Responding to the settlement, Virgil’s attorney, Elliot Slosar, said the feeling was bittersweet. He explained that though they are pleased Virgil’s family has gotten some sort of justice through the settlement, it was sad the exonerated man wasn’t alive to witness it.
“William couldn’t live long enough to see justice,” said Slosar. “William as a human being and William’s case will have caused significant change in the criminal justice system.”
The attorney also said his deceased client’s case cast a spotlight on racial injustice, WCPO reported. “Officers went out of their way to bury evidence that implicated white suspects,” he said. “And that left them with the ability to prosecute a Black man for a crime he didn’t commit.”
Tom Fromme, who is Newport’s city manager, told the news outlet that they “strongly believe that the Newport Police Department’s actions and conduct were appropriate and professional.” Fromme also explained that they “felt it was prudent to settle this case due to the current climate of anti-police sentiment and that the case was over 35 years old.”
Slosar, however, said that “regardless of whatever statement the City of Newport puts out, certainly there isn’t a world where the Newport police officers that are on that force today are not going to learn lessons from how not to do things from this case.”

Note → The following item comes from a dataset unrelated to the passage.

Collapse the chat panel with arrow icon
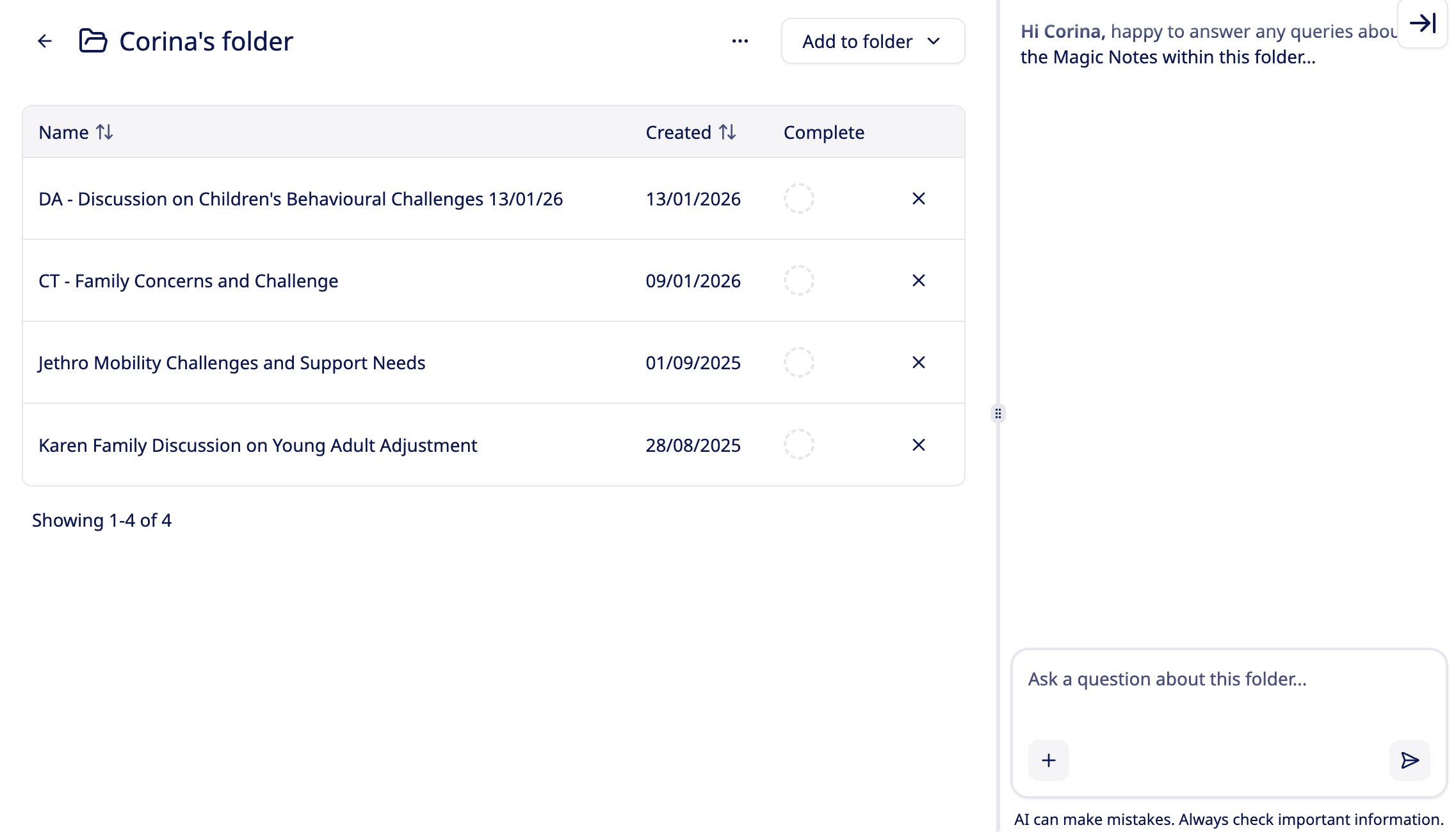 tap(1422, 24)
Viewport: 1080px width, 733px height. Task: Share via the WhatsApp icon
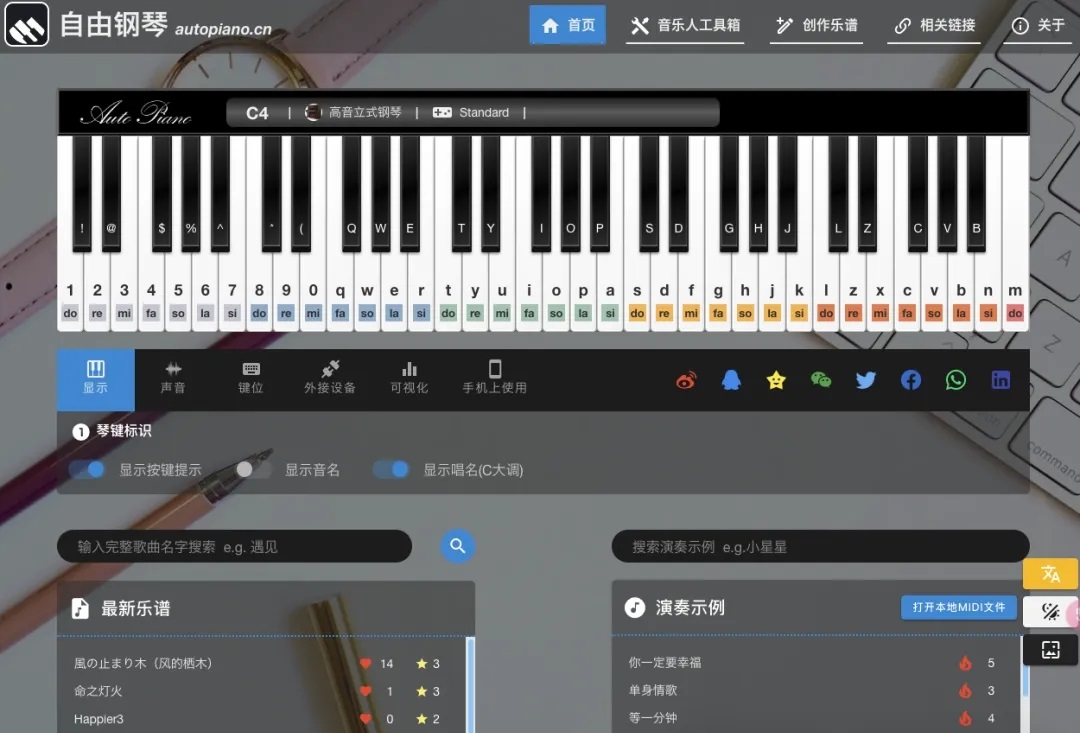[956, 380]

The attorney also said he feels there’s still a long way to go, adding that the criminal justice system lags when it comes to dealing with wrongful convictions. “The system prioritizes finality with verdicts much more than it does the truth and newly discovered evidence and William’s case is a tragic example of what happens when the system moves too slow,” Slosar said.
“Yeah, you know, things were fixed here. William was exonerated. But he only had six years left in his life.” The cities of Cincinnati and Norwood also partook in the investigation into Virgil’s case. A lawsuit filed against both cities is still pending.